Understandably, employees may forget about the entire enrollment process after selecting health plans, especially if they don’t expect to need to use these benefits right away. However, when a health concern pops up several months later, they may suddenly realize that they do not fully know how to address the problem and use their benefits. In these cases, individuals might not know where to turn when it comes to learning more.
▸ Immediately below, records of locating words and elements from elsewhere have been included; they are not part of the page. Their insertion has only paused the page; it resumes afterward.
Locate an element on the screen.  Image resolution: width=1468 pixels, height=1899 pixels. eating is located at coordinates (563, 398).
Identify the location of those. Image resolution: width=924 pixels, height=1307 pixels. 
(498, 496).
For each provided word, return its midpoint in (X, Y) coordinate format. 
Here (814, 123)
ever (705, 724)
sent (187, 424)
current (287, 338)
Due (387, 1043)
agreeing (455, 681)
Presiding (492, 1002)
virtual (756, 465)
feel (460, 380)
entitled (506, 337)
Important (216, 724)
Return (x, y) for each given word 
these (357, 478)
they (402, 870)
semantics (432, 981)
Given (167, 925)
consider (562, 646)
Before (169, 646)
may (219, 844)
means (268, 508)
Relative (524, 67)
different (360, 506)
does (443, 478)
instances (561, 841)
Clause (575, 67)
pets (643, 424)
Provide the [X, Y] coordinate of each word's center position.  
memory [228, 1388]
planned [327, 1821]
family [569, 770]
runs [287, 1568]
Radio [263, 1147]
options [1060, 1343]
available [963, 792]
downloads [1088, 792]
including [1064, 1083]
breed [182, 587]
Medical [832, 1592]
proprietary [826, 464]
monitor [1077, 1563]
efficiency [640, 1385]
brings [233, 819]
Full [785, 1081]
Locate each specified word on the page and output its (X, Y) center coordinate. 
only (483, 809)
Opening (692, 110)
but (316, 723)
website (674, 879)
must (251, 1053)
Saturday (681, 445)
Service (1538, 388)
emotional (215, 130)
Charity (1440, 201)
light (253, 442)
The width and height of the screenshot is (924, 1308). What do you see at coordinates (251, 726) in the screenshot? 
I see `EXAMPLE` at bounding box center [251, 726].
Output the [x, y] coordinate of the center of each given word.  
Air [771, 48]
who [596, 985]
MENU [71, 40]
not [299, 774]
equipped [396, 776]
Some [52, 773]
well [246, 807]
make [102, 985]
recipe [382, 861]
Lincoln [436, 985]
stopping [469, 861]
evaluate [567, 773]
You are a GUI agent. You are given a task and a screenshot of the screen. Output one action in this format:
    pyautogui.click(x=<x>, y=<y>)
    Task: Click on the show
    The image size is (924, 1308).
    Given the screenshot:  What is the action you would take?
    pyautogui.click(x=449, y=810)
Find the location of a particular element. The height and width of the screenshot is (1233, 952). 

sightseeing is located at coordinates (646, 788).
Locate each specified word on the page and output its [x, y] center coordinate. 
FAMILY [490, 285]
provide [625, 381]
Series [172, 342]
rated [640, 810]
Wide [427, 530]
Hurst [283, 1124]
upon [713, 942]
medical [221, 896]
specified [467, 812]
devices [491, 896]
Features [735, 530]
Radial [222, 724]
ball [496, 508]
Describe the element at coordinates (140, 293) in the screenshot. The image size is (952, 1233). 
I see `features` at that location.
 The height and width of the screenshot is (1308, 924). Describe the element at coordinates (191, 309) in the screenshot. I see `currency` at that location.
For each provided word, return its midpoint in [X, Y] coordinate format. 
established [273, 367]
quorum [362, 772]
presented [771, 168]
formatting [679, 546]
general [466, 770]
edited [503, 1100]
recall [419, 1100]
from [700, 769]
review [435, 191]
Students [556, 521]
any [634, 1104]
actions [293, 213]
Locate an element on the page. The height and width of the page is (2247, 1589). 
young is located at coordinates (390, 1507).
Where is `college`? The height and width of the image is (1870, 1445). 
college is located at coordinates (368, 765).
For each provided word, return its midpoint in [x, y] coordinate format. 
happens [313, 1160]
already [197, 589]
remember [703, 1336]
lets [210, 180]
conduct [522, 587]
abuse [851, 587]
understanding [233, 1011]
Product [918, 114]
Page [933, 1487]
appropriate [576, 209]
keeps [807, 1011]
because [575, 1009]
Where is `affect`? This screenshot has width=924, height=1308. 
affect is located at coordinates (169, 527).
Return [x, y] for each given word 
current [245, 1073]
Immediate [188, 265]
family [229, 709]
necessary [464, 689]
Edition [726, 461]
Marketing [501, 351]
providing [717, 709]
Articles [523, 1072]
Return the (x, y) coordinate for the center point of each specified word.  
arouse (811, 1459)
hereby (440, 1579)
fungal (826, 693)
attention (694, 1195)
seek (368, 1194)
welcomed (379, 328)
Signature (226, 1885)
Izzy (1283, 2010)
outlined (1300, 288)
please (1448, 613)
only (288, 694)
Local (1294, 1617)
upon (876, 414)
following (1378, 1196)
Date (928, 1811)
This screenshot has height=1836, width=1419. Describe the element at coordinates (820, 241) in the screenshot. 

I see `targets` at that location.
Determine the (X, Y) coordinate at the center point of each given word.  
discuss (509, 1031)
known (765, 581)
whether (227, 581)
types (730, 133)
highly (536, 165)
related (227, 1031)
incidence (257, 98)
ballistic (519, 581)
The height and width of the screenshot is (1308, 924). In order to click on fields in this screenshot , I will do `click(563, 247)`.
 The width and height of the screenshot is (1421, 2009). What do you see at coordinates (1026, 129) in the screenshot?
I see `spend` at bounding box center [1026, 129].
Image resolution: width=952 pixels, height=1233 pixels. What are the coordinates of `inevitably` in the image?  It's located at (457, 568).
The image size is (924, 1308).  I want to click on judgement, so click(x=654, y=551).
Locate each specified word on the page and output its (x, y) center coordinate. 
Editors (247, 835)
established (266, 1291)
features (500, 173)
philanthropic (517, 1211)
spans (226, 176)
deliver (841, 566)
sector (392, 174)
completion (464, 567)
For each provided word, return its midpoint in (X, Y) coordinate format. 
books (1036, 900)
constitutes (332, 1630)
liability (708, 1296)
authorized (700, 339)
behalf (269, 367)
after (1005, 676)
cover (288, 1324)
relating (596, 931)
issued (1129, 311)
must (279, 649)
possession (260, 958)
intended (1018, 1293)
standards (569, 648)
Health insurance plans, especially supplemental benefits like critical illness insurance or hospital indemnity insurance, can be incredibly confusing and somewhat intimidating to understand. Additionally, while a plan’s outline might appear clear and simple, many people at one time or another have encountered unexpected costs or challenges in receiving care due to misinterpreting plan details and fine print. Even healthcare providers, who often estimate costs before submitting a claim to insurance, can get it wrong. Benefits have also grown in complexity, and employees often have more than just a health plan and pension to choose from.

 

Learn About Employees’ Personal Needs, Goals

Most employees do not know what combination of options will work best for their unique needs and goals. Some might assume selecting more costly benefits will help them the most, when in reality they are paying for more in premiums than they would save with a more affordable plan. During enrollment periods, employers can better guide employees in the enrollment process if they get to know what a particular individual wants to achieve. Do they plan to make frequent doctor visits or have on-going health concerns? Then perhaps it is worth investing in a higher-premium plan; otherwise, these plans may end up costing more for an employee who does not foresee needing much medical intervention throughout the year. Financial goals, comfort level with risks, lifestyle factors, and family responsibilities can all factor into an employee’s decision-making process when selecting different benefits and plans.

 

Communicate And Simplify Plan Information

The solution may seem simple: employees need more communication from their employers when it comes to learning about benefits. Being open and accessible is one part of the equation; however, the information provided also needs to be easy to understand. Consider enhancing the documentation provided to employees about their options, and keep in mind that different people process information differently. Visual tools might be easier for some to grasp, such as colorful graphs or charts comparing benefits against one another. For others, reading about different examples of how one might use a healthcare plan for a certain need might illustrate their options more clearly. Employers can also send reminder emails or notifications at certain points throughout the year directing employees to a portal or documentation that can answer questions and remind them about what they have access to.